*Assigned task*
Whatever comes before the line containing "Click the Name input field" stays out; transcribe that line and all that follow to the end of the records exactly, with no pictures.

Records from a data collection
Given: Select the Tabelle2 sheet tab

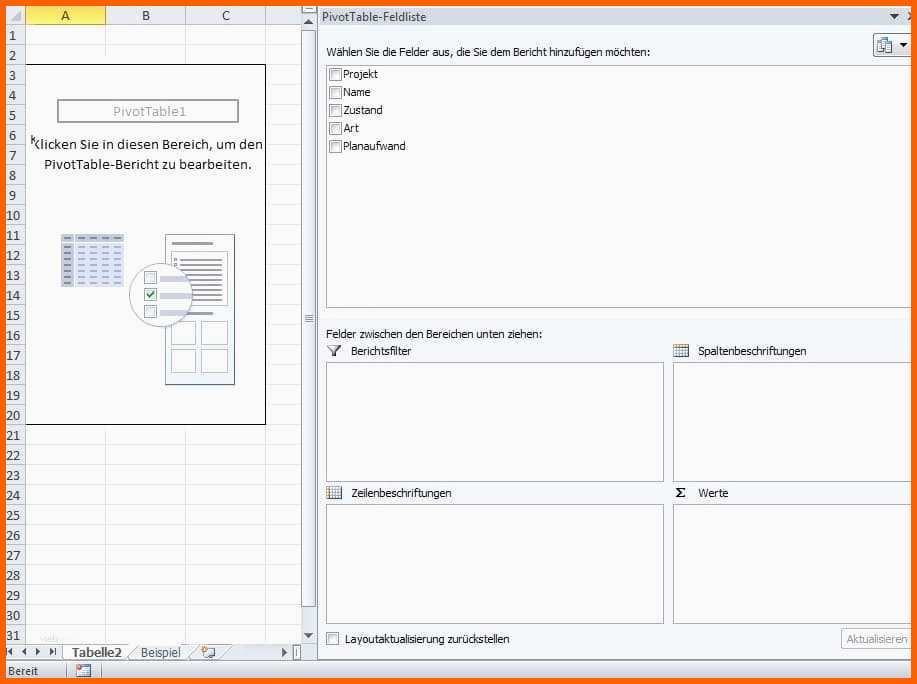Looking at the screenshot, I should [96, 652].
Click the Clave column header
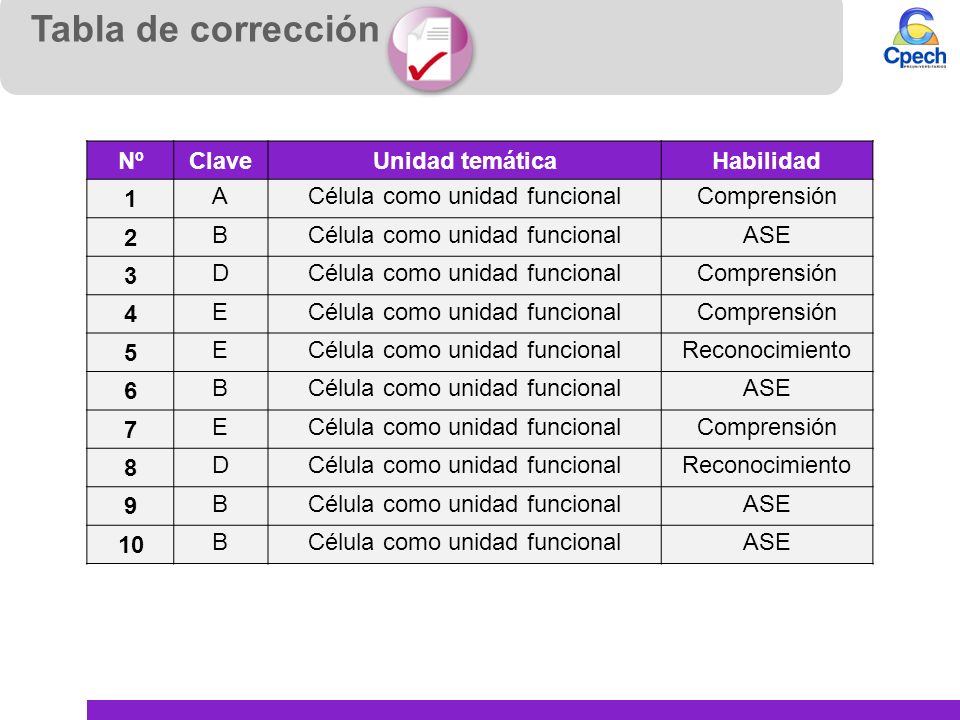 point(220,160)
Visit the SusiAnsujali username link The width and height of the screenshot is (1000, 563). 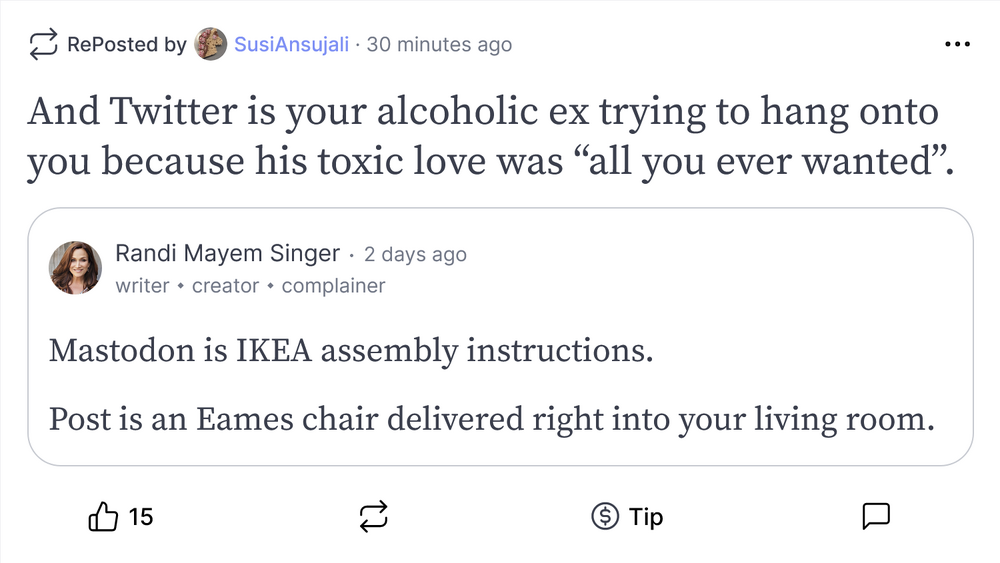tap(292, 44)
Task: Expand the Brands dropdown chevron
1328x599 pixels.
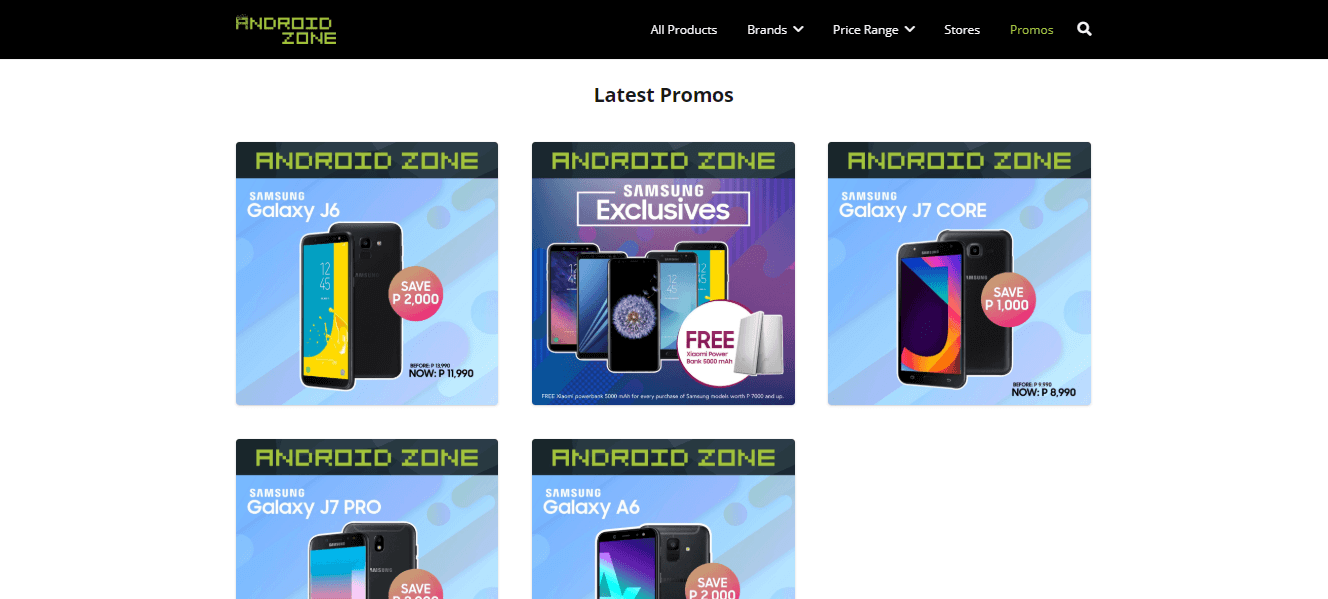Action: tap(799, 29)
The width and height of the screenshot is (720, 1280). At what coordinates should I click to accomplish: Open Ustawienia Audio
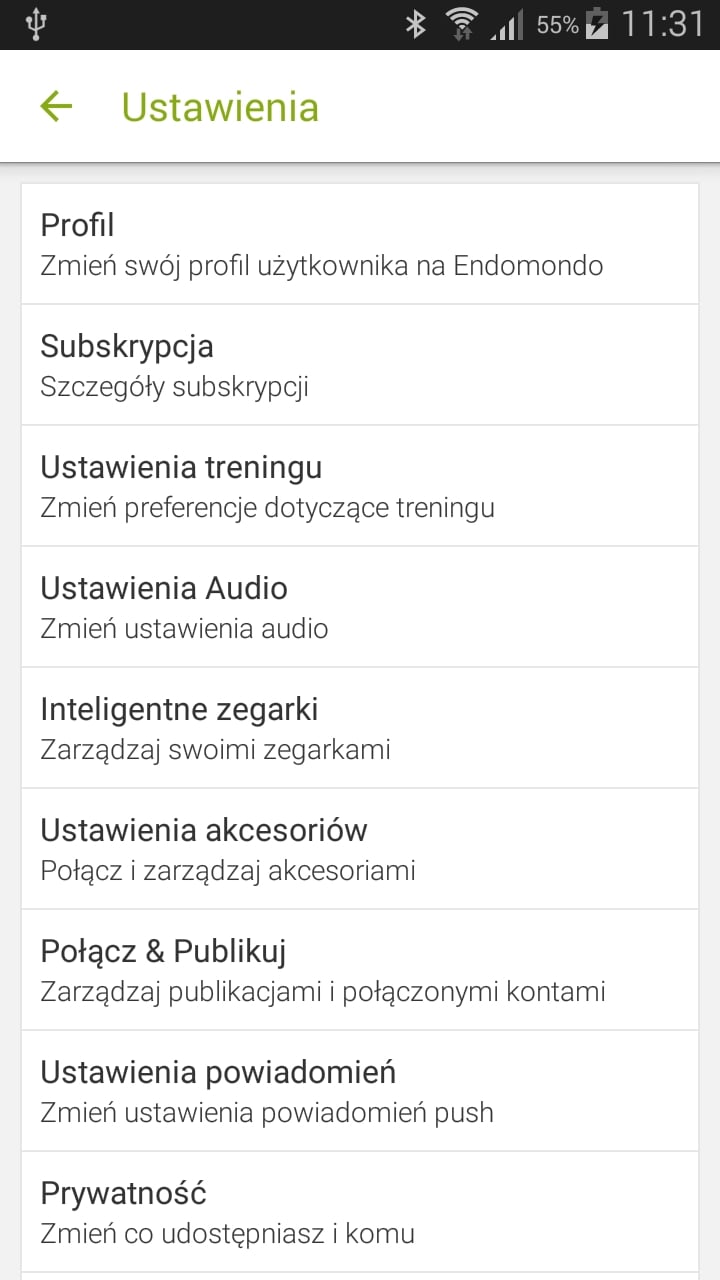pos(360,607)
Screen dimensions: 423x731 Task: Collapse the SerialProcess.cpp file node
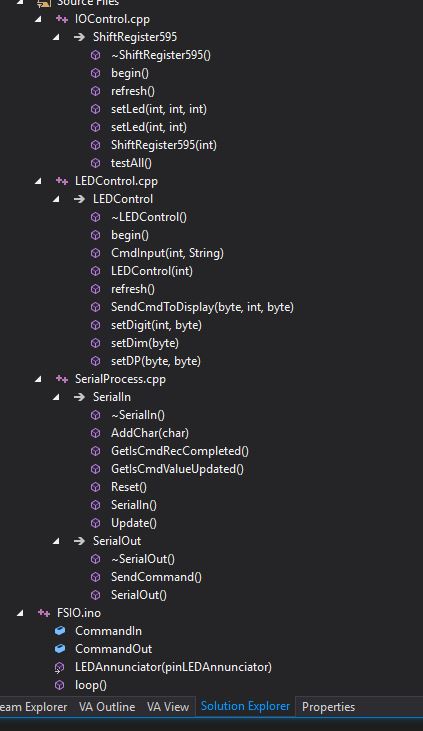click(38, 379)
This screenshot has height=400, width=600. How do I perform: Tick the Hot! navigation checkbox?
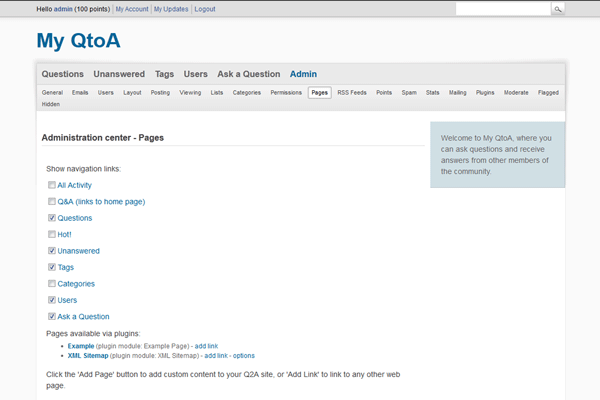pyautogui.click(x=51, y=234)
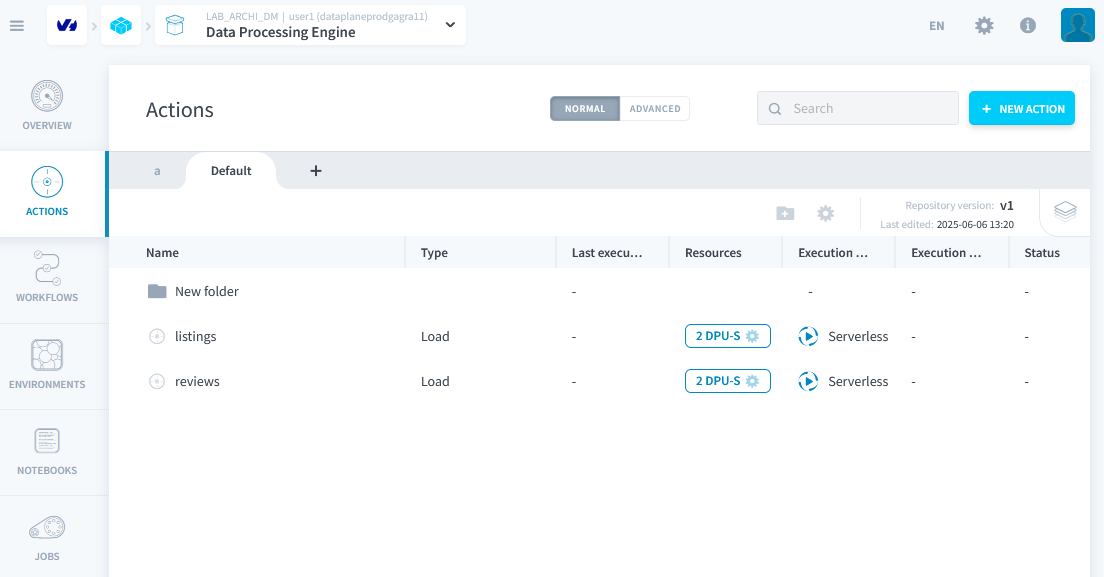This screenshot has width=1104, height=577.
Task: Select the Default tab
Action: pos(230,170)
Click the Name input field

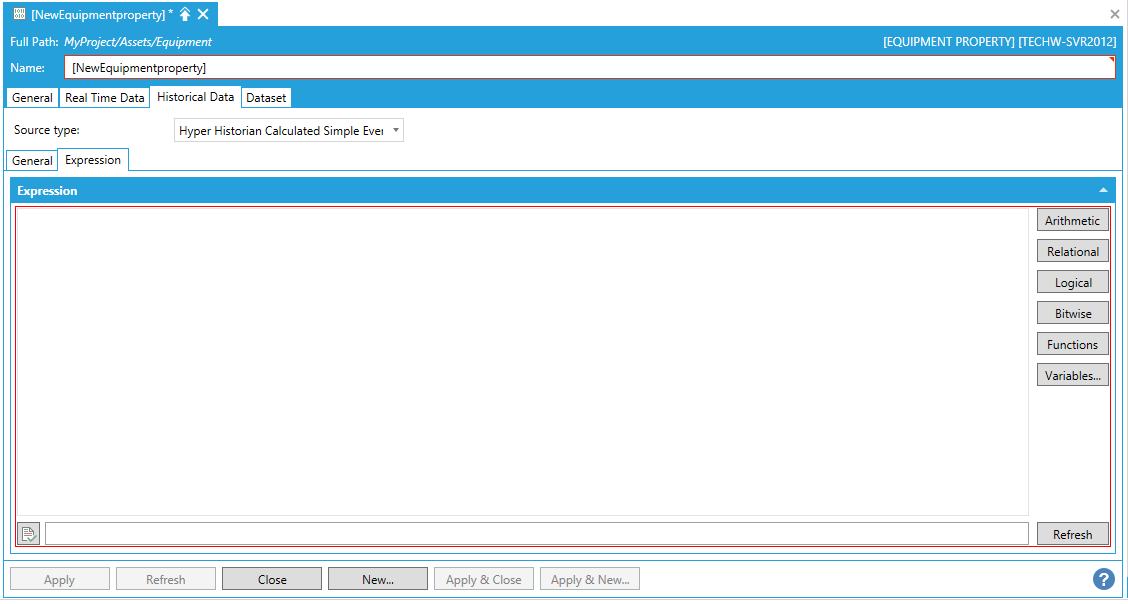point(588,68)
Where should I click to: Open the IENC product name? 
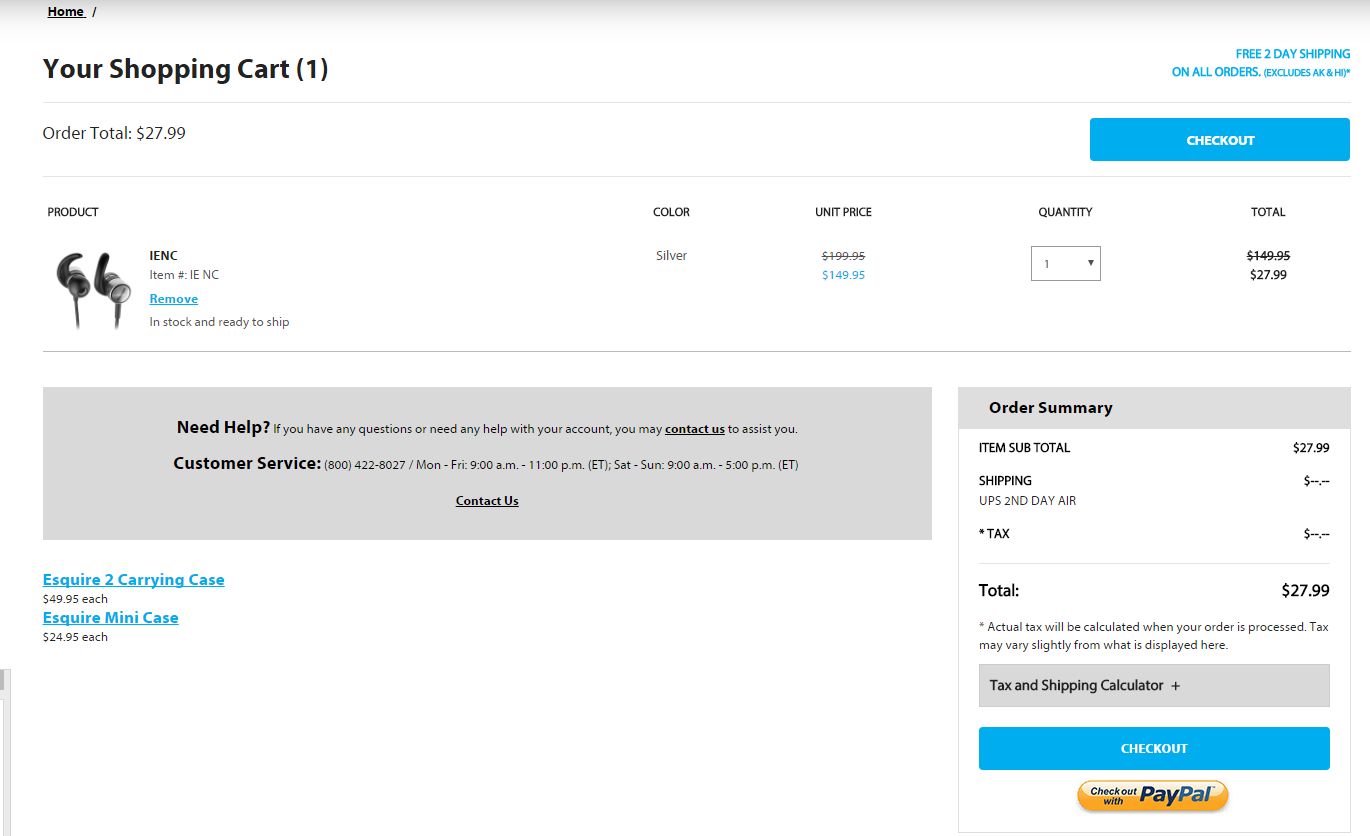163,256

*Exercise result*
Click the Name input field

point(588,68)
Where should I click to: Open the IENC product name? 
163,256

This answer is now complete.